It has a total length of about 38 cm, of which almost half is tail feathers. The general plumage is green, with a distinct yellow collar that is broadest on the back of the neck. The yellow collar develops as the bird ages, with more vibrant colors found in mature birds. The front and crown is brownish black. The remiges and primary coverts are blue and the long, pointed tail has a red base, a narrow green center and a blue tip. The underside of the tail and flight feathers are greenish-yellow, similar to that of several other small macaws such as the blue-winged and red-bellied macaw. The legs are a dull pinkish color, and the iris is reddish to dull yellow. It has extensive bare white facial skin and the heavy bill is black, often tipped pale grey.

==Distribution and habitat ==
The main population occurs in the Pantanal of Brazil (south-western Mato Grosso, western Mato Grosso do Sul and southern Rondônia), northern Argentina (eastern Jujuy and northern Salta), far northern Paraguay (Alto Paraguay and Concepción) and most of northern and eastern Bolivia (Beni, Santa Cruz, Chuquisaca and Tarija).
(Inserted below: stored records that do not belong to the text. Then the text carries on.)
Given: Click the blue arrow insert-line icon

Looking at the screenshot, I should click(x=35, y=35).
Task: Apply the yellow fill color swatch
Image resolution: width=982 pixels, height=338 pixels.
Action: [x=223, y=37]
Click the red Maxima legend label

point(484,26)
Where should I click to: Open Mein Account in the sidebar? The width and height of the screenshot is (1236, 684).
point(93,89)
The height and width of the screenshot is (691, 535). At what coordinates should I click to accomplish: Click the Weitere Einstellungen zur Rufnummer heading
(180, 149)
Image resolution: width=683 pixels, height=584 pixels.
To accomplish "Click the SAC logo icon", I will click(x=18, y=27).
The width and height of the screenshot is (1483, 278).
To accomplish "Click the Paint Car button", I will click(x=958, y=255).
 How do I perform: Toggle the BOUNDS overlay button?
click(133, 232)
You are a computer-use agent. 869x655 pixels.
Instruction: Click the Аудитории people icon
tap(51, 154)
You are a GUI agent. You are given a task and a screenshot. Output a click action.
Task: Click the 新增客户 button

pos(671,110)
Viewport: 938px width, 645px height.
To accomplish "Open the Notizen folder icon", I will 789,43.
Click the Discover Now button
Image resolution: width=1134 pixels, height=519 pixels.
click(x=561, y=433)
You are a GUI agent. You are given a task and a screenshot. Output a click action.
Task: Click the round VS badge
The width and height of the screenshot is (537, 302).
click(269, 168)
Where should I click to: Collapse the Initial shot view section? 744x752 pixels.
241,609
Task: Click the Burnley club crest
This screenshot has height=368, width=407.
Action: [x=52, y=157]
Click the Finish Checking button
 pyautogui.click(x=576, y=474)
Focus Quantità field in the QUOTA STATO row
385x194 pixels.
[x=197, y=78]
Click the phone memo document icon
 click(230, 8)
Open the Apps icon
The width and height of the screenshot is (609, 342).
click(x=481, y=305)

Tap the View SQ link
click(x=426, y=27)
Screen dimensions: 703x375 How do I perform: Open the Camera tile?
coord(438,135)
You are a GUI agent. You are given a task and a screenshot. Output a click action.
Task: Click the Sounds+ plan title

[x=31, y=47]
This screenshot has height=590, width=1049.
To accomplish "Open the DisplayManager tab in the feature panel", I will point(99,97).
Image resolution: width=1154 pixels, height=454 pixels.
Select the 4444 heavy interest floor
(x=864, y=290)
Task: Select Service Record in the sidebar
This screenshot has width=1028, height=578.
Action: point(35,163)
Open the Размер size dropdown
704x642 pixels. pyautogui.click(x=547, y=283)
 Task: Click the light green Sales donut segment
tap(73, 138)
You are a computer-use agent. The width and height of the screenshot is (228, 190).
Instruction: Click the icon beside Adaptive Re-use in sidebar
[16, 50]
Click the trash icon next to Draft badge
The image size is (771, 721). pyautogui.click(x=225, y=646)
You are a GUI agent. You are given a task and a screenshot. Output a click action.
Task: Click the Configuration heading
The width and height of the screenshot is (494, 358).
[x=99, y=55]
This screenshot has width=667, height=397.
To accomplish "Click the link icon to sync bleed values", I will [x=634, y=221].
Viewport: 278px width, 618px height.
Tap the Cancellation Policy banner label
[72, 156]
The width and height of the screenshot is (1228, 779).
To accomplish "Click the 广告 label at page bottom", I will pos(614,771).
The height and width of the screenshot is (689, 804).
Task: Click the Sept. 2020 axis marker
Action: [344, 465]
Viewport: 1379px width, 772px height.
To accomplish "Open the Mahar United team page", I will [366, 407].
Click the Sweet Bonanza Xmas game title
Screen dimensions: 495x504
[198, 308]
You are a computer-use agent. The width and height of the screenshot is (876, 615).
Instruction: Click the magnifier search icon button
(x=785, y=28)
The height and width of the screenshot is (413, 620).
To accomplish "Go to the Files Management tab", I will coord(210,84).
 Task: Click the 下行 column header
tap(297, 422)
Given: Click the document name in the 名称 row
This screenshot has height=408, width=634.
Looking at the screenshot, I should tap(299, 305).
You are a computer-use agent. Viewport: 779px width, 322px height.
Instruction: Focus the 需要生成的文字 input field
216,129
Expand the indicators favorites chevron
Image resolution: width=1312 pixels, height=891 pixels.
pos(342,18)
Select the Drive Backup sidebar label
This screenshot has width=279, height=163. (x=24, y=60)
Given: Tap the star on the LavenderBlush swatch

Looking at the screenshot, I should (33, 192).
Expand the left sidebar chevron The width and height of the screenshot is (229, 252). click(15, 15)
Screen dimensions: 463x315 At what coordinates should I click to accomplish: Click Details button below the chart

A second disjunct population occurs in far north-eastern Mato Grosso, south-eastern Pará and western Tocantins in Brazil.

It occurs in forest (but avoids the Amazon rainforest), woodland, savanna and grassland with scattered trees. It mainly occurs in lowlands, but locally up to an altitude of 1700 m.

===Conservation status===
It is generally fairly common and therefore considered to be of least concern by BirdLife International. The species is listed in CITES Appendix II, which means that commercial trade is allowed with an export permit (plus an import permit if required by laws of the importer's country).

===Behavior===
Typically seen in pairs or, during non-breeding season, small flocks.

===Domestic pet behavior===
As a domestic pet, a yellow collared is extremely social and demands attention. It requires about three to four hours per day of interaction. When properly cared for they can live up to fifty years.

===Temperament===
Affectionate, and somewhat mischievous, the yellow-collared macaw has a reputation for being an intelligent and resourceful little parrot. They thrive on attention from their owners, and like other macaws, will seek that attention by any means necessary. They also require a large cage with many toys because they get bored easily. They can have a fairly extensive vocabulary. They can be very affectionate but unpredictable with children. This bird has been known to get aggressive without attention.

===Feeding===
Feeds on fruits, flower buds and seeds.

===Breeding===
The yellow-collared macaw nest in a hole in a tree. The eggs are white and there are usually two or three in a clutch. The female incubates the eggs for about 26 days, and the chicks fledge from the nest about 70 days after hatching.